= DIRECTIONS FOR THIS TASK =
Copy the rows below word for word, from the line with "Click the Normal time column header" up to and including the line with "Click the 2025".

= DATA FOR THE TASK =

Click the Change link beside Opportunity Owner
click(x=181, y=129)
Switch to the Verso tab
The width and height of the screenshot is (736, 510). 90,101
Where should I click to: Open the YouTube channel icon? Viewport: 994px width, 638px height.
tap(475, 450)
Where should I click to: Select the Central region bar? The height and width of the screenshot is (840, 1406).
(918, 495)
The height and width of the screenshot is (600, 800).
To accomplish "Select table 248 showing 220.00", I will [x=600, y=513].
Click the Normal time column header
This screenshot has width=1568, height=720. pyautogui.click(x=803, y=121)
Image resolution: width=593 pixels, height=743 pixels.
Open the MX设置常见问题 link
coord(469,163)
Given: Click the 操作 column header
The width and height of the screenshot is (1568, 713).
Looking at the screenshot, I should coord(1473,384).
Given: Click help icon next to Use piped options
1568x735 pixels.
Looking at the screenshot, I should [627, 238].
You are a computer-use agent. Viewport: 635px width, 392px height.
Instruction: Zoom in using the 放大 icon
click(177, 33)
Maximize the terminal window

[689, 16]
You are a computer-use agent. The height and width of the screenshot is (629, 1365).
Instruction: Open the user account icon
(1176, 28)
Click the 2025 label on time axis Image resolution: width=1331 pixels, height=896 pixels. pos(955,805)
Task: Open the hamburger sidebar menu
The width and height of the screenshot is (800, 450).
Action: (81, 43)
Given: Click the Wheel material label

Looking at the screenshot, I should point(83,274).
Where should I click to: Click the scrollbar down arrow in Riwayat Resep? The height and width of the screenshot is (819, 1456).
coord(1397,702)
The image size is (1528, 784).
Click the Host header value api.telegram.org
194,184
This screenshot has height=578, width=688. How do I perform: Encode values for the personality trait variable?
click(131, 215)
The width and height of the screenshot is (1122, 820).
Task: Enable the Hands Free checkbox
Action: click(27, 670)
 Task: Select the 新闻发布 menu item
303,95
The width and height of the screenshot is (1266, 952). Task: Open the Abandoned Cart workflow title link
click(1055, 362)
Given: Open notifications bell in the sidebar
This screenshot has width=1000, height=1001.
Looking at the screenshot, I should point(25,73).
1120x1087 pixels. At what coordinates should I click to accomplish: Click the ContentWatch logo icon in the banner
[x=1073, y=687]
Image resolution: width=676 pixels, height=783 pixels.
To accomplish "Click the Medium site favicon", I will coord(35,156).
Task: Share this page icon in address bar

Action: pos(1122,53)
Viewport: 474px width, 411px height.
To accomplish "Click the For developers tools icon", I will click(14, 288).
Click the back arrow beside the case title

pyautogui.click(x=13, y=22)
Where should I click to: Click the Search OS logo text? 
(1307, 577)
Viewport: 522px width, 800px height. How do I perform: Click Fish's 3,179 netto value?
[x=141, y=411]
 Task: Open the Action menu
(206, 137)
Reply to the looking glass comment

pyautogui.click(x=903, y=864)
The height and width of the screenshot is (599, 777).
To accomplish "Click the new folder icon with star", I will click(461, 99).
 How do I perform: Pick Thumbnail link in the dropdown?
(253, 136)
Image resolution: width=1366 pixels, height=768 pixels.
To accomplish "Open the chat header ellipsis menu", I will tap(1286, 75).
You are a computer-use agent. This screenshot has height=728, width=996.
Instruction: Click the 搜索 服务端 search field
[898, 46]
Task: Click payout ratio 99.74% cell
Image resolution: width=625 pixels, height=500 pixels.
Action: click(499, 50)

= CORRECT ANSWER =
Click the Normal time column header
This screenshot has width=1568, height=720. pyautogui.click(x=803, y=121)
Image resolution: width=593 pixels, height=743 pixels.
Open the MX设置常见问题 link
coord(469,163)
Given: Click the 操作 column header
The width and height of the screenshot is (1568, 713).
Looking at the screenshot, I should coord(1473,384).
Given: Click help icon next to Use piped options
1568x735 pixels.
Looking at the screenshot, I should [627, 238].
You are a computer-use agent. Viewport: 635px width, 392px height.
Instruction: Zoom in using the 放大 icon
click(177, 33)
Maximize the terminal window

[689, 16]
You are a computer-use agent. The height and width of the screenshot is (629, 1365).
Instruction: Open the user account icon
(1176, 28)
Click the 2025 label on time axis Image resolution: width=1331 pixels, height=896 pixels. pos(955,805)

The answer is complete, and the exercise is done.